Já é do nosso conhecimento que a Campanha da Fraternidade é o modo brasileiro
de celebrar a quaresma. Sabemos também que a Campanha da Fraternidade não
substitui a quaresma, mas é parte importante dela, proporcionando um espírito
de conversão pessoal, comunitária e social em relação a determinado aspecto da
realidade. O tema de 2023 é Fraternidade
e Fome. Antes de tudo, desejamos manifestar fome de Deus, buscando estar
com Ele para participar de seu amor e de sua misericórdia. Nos tempos difíceis
que vivemos, sobretudo da crise de polarização e outras formas de
distanciamento, temos fome de paz, fraternidade, verdade, concórdia e tudo o
que nos humaniza.
Mas também existe
uma outra forma de fome, aquela em que o nosso organismo sente falta do
necessário para viver dignamente. Por isso, essa fome de alimento digno é um
desafio social, humanitário para a sociedade inteira. Referindo-se ao evangelho
da Multiplicação dos Pães (cf. Mt 14,14-21), afirma o presidente da CNBB, Dom
Walmor O. de Azevedo: “Jesus abre os
olhos e os corações destes mesmos discípulos para que não se justifiquem diante
da impossibilidade, mas compreendam que a mudança da realidade começa com
eles... Ele aponta para a necessidade de agir conjuntamente, ainda que as
dificuldades sejam grandes e os recursos pequenos” (Apresentação do
Texto-Base – TB, p. 7).
O objetivo da
Campanha da Fraternidade 2023 é assim descrito: “Sensibilizar a sociedade e a Igreja para enfrentarem o flagelo da fome,
sofrido por uma multidão de irmãos e irmãs, por meio de compromissos que
transformem esta realidade a partir do Evangelho de Jesus Cristo” (TB, p.9).
Este objetivo faz eco em relação aos objetivos permanentes da Campanha da
Fraternidade: 1) despertar o espírito comunitário e cristão na busca do bem
comum; 2) educar para a vida em fraternidade; 3) renovar a consciência da
responsabilidade de todos pela ação evangelizadora, em vista de uma sociedade
justa e solidária. Deus nos coloca como seus colaboradores na ordem da criação.

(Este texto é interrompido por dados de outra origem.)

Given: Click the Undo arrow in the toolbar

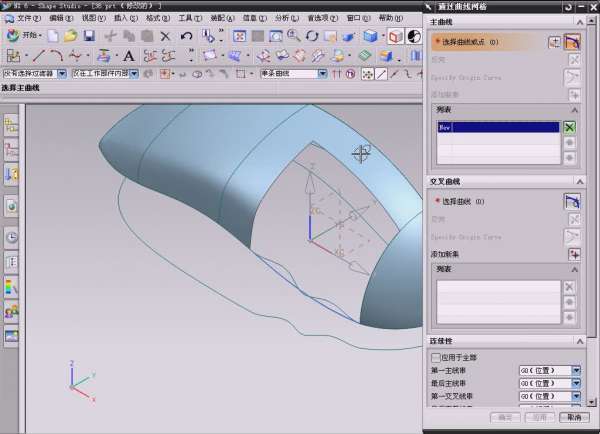Looking at the screenshot, I should (x=186, y=36).

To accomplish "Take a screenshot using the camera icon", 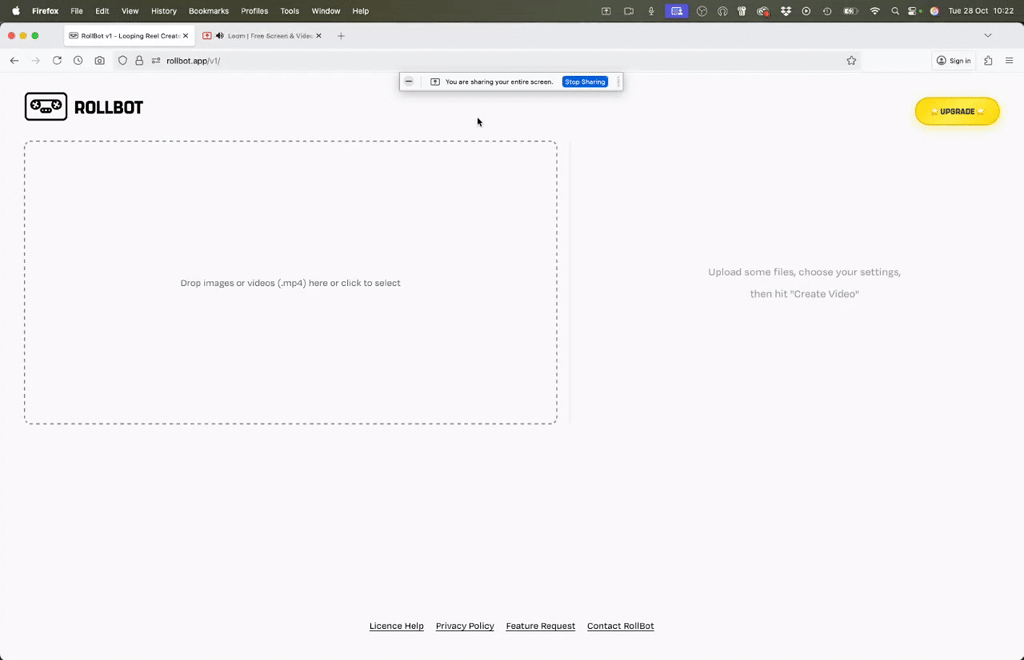I will pos(99,61).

Os bens criados por Ele têm uma destinação universal. O uso egoísta e
exclusivista das riquezas da criação, esquecendo-se dos irmãos, não é
compatível com a fé cristã.
A Campanha da
Fraternidade sempre é inspirada pela Palavra de Deus. Neste ano o lema é uma
frase do evangelho da Multiplicação dos Pães: “Dai-lhes vós mesmos de comer!” (Mt 14, 16b). O Senhor vai ao
encontro das necessidades das pessoas humanas e deseja tornar cada um de nós
participante de sua compaixão. A tendência dos discípulos é lavar as mãos
diante das necessidades dos outros, aconselhando Jesus a mandar as multidões
embora. Neste contexto, Jesus ensina a lógica da partilha e da solidariedade,
quando o pouco, colocado a serviço de todos, se torna muito. Quando a partilha
é praticada há alimento para todos.
A fome no Brasil
se tornou um fenômeno social e coletivo, estrutural, produzido e reproduzido no
curso ordinário da sociedade. Diz o Texto-Base que a sociedade normatiza e
naturaliza a desigualdade, tornando-se um projeto de manutenção da miséria em
vista da perpetuação no poder (cf. TB, n. 30). Na visão cristã, isto é um
verdadeiro escândalo. E ainda há quem considere que os temas sociais não têm a
ver com a vida cristã. A quaresma e a Campanha da Fraternidade nos auxiliam a entender
que o evangelho tem profunda incidência social.
O texto-base
afirma que os direitos humanos decorrem da dignidade da pessoa humana, criada à
imagem e semelhança de Deus. Por isso devem ser asseguradas a ela condições
básicas que lhe permitam levar uma vida digna, como o direito à alimentação.